[Records from a data source]
============================================================
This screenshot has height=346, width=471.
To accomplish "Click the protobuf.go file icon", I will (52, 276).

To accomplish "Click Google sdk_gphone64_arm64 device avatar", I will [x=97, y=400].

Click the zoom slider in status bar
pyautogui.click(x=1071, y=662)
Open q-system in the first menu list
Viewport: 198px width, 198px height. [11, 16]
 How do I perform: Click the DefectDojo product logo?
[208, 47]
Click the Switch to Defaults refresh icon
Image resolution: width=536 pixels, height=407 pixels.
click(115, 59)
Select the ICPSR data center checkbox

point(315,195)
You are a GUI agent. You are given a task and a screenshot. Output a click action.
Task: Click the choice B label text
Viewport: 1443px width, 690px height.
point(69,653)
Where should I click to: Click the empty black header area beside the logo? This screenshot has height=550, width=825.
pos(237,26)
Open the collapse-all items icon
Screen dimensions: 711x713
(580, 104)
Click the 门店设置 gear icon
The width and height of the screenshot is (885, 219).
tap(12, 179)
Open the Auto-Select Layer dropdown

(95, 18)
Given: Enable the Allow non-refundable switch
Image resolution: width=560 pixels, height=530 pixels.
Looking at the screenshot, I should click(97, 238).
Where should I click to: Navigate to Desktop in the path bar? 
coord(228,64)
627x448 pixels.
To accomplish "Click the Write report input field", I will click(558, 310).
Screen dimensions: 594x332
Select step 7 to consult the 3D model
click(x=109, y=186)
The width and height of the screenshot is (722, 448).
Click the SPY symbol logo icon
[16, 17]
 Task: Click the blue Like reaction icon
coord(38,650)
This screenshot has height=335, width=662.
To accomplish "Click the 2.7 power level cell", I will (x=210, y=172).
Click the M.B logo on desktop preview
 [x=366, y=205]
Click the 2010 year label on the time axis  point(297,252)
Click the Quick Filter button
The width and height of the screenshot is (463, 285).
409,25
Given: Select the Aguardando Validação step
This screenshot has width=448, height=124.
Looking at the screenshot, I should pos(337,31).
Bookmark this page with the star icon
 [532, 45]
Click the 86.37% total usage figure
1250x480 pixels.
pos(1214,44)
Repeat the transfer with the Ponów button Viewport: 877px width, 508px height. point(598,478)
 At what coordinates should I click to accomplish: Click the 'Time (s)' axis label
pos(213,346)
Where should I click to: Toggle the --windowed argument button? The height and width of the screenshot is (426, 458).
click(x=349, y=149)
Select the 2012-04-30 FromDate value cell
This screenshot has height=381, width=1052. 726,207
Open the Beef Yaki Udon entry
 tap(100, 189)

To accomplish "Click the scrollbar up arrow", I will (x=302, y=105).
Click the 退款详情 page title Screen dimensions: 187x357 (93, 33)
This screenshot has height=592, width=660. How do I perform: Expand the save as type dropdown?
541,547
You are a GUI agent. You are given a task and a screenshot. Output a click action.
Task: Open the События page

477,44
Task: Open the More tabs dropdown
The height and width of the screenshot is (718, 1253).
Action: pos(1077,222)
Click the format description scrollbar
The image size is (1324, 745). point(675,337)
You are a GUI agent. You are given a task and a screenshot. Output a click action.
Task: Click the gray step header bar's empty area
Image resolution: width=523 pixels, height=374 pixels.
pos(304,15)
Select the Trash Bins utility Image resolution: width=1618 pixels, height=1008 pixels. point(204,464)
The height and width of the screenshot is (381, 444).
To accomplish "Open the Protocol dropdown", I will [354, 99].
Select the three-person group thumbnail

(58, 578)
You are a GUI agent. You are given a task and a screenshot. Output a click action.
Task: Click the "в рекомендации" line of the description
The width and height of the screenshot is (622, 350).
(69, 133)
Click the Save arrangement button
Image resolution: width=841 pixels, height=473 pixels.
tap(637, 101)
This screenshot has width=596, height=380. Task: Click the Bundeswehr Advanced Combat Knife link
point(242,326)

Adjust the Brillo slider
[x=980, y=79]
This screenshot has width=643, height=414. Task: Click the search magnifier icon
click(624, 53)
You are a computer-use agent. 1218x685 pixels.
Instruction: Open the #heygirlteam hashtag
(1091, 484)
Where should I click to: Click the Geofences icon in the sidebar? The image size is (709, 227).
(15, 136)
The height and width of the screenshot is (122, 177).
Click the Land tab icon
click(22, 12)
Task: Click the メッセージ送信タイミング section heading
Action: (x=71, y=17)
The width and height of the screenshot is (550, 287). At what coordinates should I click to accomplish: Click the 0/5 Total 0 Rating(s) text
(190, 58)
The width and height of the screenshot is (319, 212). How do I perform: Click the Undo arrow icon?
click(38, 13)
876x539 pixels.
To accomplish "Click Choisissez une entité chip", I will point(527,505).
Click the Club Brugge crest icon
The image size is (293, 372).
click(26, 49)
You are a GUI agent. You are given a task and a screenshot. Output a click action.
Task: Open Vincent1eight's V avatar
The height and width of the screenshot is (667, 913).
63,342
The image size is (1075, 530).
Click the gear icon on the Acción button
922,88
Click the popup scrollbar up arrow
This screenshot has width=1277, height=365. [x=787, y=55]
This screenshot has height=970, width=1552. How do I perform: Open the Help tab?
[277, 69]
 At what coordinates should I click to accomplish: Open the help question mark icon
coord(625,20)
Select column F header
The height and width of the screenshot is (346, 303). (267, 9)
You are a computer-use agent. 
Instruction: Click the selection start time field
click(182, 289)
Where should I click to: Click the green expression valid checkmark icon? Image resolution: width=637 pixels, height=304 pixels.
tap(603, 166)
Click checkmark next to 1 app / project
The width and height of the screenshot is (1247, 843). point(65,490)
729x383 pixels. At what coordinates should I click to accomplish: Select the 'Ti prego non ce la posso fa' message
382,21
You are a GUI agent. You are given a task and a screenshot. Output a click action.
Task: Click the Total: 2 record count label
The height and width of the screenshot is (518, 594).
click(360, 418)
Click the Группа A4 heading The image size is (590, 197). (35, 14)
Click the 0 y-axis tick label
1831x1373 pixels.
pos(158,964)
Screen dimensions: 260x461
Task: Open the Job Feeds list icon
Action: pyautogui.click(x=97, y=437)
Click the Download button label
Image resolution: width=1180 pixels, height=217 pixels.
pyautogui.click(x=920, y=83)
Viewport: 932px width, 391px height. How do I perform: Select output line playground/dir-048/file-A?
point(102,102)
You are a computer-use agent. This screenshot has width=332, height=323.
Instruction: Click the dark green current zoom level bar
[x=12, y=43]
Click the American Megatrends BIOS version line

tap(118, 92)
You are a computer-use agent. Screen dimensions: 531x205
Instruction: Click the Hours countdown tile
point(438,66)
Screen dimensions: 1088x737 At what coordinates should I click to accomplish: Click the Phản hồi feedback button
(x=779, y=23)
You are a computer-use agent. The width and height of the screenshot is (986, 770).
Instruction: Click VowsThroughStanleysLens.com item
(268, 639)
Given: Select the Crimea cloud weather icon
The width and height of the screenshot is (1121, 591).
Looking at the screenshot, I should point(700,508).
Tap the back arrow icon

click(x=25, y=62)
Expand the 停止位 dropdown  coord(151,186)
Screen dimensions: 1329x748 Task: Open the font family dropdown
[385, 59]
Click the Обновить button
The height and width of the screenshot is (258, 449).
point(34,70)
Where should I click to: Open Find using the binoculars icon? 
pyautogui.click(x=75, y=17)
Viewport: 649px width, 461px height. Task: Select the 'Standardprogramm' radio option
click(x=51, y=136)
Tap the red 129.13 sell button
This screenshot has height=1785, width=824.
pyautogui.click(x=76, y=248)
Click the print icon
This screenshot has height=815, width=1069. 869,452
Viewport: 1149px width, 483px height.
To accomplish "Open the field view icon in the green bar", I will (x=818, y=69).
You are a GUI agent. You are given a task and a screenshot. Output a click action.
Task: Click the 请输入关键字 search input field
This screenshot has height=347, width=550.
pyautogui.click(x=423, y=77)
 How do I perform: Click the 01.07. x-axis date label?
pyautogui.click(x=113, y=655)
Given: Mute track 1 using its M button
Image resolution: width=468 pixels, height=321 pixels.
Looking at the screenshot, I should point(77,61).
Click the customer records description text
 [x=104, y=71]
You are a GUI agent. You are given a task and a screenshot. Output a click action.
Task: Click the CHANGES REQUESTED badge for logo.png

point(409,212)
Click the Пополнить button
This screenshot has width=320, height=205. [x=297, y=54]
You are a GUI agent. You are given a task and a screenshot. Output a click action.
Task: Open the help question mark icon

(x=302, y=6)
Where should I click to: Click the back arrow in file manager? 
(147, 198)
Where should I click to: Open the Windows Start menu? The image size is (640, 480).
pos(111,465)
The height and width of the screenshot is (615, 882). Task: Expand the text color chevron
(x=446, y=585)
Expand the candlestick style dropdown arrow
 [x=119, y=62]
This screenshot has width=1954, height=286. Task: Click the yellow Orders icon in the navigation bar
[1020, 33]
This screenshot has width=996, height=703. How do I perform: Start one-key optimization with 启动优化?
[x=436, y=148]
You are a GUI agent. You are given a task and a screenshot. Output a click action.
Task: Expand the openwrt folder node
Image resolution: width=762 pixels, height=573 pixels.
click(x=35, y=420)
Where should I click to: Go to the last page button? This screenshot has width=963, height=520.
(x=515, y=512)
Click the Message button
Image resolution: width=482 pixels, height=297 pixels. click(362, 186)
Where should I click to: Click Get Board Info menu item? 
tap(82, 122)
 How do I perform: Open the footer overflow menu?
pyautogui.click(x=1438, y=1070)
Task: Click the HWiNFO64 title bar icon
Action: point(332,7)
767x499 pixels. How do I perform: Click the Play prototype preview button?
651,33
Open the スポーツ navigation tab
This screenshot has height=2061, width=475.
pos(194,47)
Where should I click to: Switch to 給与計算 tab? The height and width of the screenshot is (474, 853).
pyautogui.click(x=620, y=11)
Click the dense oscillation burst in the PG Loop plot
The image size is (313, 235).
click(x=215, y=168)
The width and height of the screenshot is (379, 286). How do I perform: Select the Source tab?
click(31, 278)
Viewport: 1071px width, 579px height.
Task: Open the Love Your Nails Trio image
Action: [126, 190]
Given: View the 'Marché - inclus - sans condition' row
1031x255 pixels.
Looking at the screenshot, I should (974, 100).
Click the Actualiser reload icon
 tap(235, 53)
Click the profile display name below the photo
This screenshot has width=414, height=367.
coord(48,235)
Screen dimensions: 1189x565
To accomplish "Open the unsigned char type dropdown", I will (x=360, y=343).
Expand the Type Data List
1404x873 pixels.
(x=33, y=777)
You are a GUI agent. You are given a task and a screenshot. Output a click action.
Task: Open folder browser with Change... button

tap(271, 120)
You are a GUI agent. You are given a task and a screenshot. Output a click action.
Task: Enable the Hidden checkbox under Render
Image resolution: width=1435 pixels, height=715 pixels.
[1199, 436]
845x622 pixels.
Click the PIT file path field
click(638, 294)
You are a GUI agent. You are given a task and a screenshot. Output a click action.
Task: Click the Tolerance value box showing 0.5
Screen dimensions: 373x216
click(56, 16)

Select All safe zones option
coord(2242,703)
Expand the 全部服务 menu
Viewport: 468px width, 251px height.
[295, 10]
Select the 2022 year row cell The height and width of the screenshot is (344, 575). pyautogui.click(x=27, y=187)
============================================================
• What you are asked to do: Please quote everything in the listing from the line containing "Click the Actualiser reload icon" down to the end of the listing, reproducing each line verbatim.

• Result for this exercise:
Click the Actualiser reload icon
 tap(235, 53)
Click the profile display name below the photo
This screenshot has width=414, height=367.
coord(48,235)
Screen dimensions: 1189x565
To accomplish "Open the unsigned char type dropdown", I will (x=360, y=343).
Expand the Type Data List
1404x873 pixels.
(x=33, y=777)
You are a GUI agent. You are given a task and a screenshot. Output a click action.
Task: Open folder browser with Change... button

tap(271, 120)
You are a GUI agent. You are given a task and a screenshot. Output a click action.
Task: Enable the Hidden checkbox under Render
Image resolution: width=1435 pixels, height=715 pixels.
[1199, 436]
845x622 pixels.
Click the PIT file path field
click(638, 294)
You are a GUI agent. You are given a task and a screenshot. Output a click action.
Task: Click the Tolerance value box showing 0.5
Screen dimensions: 373x216
click(56, 16)

Select All safe zones option
coord(2242,703)
Expand the 全部服务 menu
Viewport: 468px width, 251px height.
[295, 10]
Select the 2022 year row cell The height and width of the screenshot is (344, 575). pyautogui.click(x=27, y=187)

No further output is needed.